Risk of Intestinal Parasitic Infections in People with Different Exposures to Wastewater and Fecal Sludge in Kampala, Uganda: A Cross-Sectional Study. PLoS Neg Trop Dis, March 2016 |
Authors: Samuel Fuhrimann, Mirko S. Winkler, Narcis B. Kabatereine, et al.
Urban wastewater and fecal sludge use is of growing importance all over the world. However, unsafe management and inappropriate use might exacerbate the transmission of infectious diseases, including those caused by intestinal protozoa (e.g., amebiasis and giardiasis) and parasitic worms (e.g., soil-transmitted helminthiasis and schistosomiasis). People living and working in densely populated and rapidly transforming cities in Africa and Asia are especially vulnerable.
We conducted a cross-sectional survey and assessed people’s risk of intestinal parasitic infections due to exposure to wastewater and fecal sludge management and use in Kampala, the capital of Uganda.
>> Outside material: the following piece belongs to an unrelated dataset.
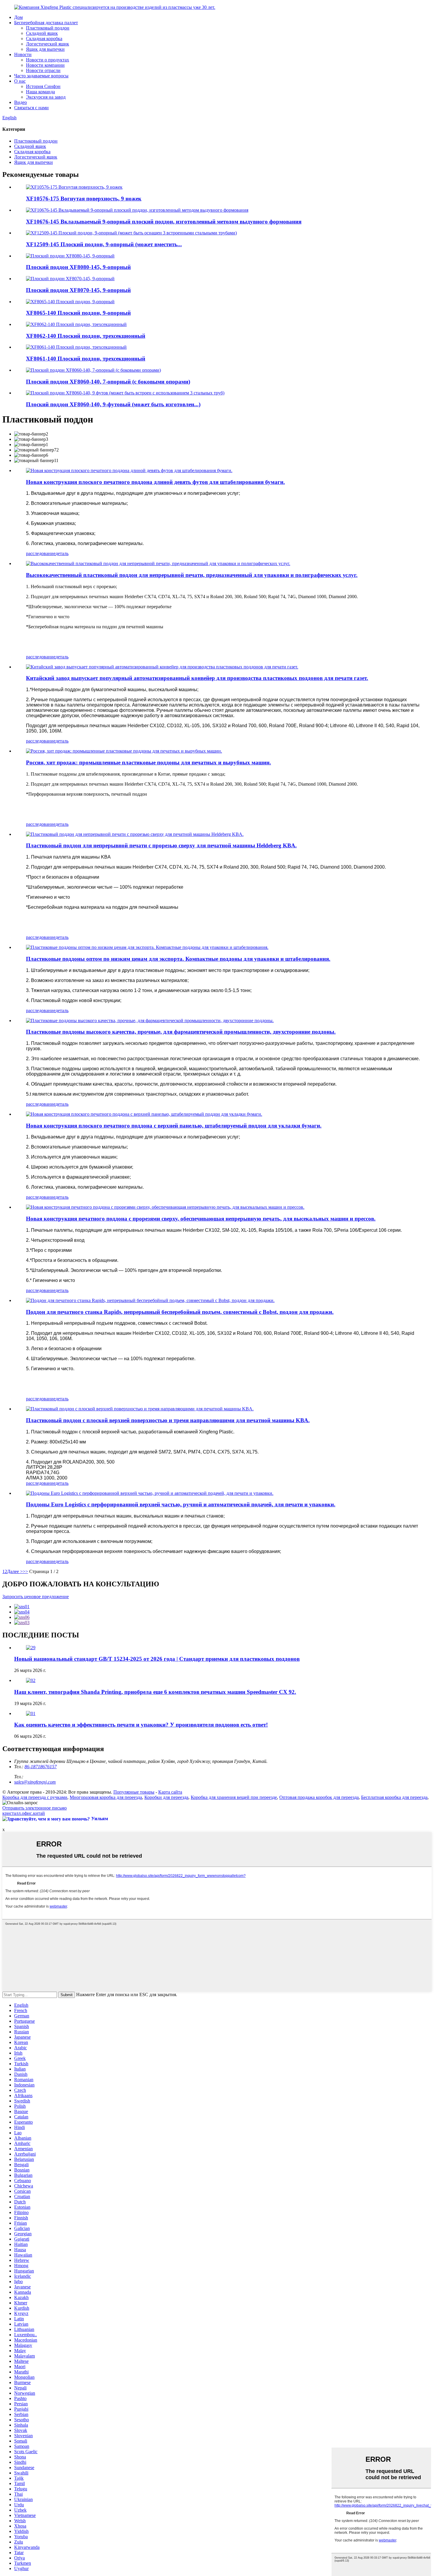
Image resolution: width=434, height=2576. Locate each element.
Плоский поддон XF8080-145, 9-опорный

We collected data on the prevalence, intensity, and risk factors of infections with parasitic worms and intestinal protozoa among slum dwellers, urban farmers, and workers maintaining the sanitation system.
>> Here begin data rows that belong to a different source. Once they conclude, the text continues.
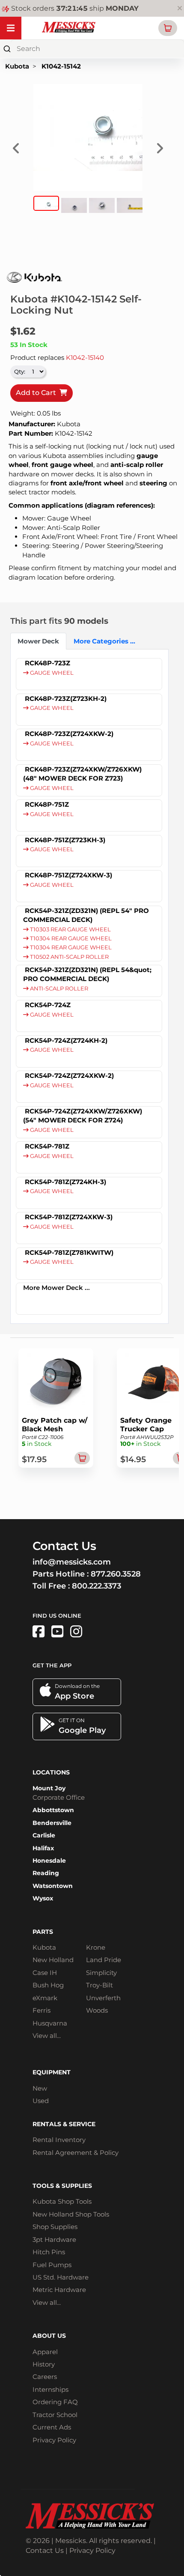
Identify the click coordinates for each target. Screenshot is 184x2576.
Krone (95, 1947)
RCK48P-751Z (47, 804)
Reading (46, 1873)
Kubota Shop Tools (62, 2201)
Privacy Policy (54, 2440)
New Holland (53, 1960)
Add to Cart (37, 393)
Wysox (43, 1898)
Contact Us (45, 2550)
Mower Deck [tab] (38, 641)
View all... (47, 2035)
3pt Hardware (54, 2239)
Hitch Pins (49, 2252)
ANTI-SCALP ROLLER (58, 988)
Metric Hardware (59, 2290)
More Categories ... (102, 641)
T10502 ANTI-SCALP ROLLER (69, 957)
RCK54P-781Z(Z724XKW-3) (69, 1217)
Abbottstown (53, 1810)
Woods (97, 2010)
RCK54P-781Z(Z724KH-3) (65, 1182)
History (44, 2364)
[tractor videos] (57, 1631)
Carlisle (44, 1835)
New (40, 2088)
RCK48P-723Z (47, 663)
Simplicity (101, 1973)
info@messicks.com (72, 1562)
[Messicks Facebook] (39, 1631)
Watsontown (53, 1886)
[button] (167, 28)
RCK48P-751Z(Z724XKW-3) (68, 875)
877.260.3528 (116, 1574)
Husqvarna (50, 2023)
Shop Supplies (55, 2227)
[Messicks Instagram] (76, 1631)
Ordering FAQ (55, 2402)
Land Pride (103, 1960)
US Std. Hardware (61, 2277)
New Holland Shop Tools (71, 2214)
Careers (45, 2377)
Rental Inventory (59, 2140)
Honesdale (49, 1860)
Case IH (45, 1973)
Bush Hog (48, 1985)
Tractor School (55, 2415)
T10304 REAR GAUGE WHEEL (70, 938)
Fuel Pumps (52, 2265)
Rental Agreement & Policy (76, 2152)
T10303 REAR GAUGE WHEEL (70, 929)
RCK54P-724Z (48, 1005)
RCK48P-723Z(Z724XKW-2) (69, 734)
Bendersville (52, 1823)
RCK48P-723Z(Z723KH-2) (66, 698)
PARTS (43, 1932)
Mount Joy (49, 1788)
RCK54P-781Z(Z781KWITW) (69, 1252)
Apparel (45, 2352)
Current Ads (52, 2427)
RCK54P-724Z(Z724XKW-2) (69, 1075)
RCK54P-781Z (47, 1146)
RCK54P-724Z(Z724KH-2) (66, 1040)
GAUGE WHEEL (51, 673)
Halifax (43, 1848)
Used (41, 2101)
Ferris (41, 2010)
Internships (50, 2389)
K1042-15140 (85, 357)
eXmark (45, 1998)
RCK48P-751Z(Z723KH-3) (65, 840)
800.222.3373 (96, 1586)
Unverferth (103, 1998)
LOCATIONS (51, 1772)
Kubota (17, 66)
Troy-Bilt (99, 1985)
We found high infection prevalence of Schistosoma mansoni and soil-transmitted helminths in urban farmers and slum dwellers after adjusting for age, sex, and educational attainment. Our data suggest that urban farmers are especially vulnerable to infections with intestinal parasites, which may play an important role in the transmission through contamination of their living and working environments. In view of our results, the control of schistosomiasis and soil-transmitted helminthiasis should be accelerated in Kampala.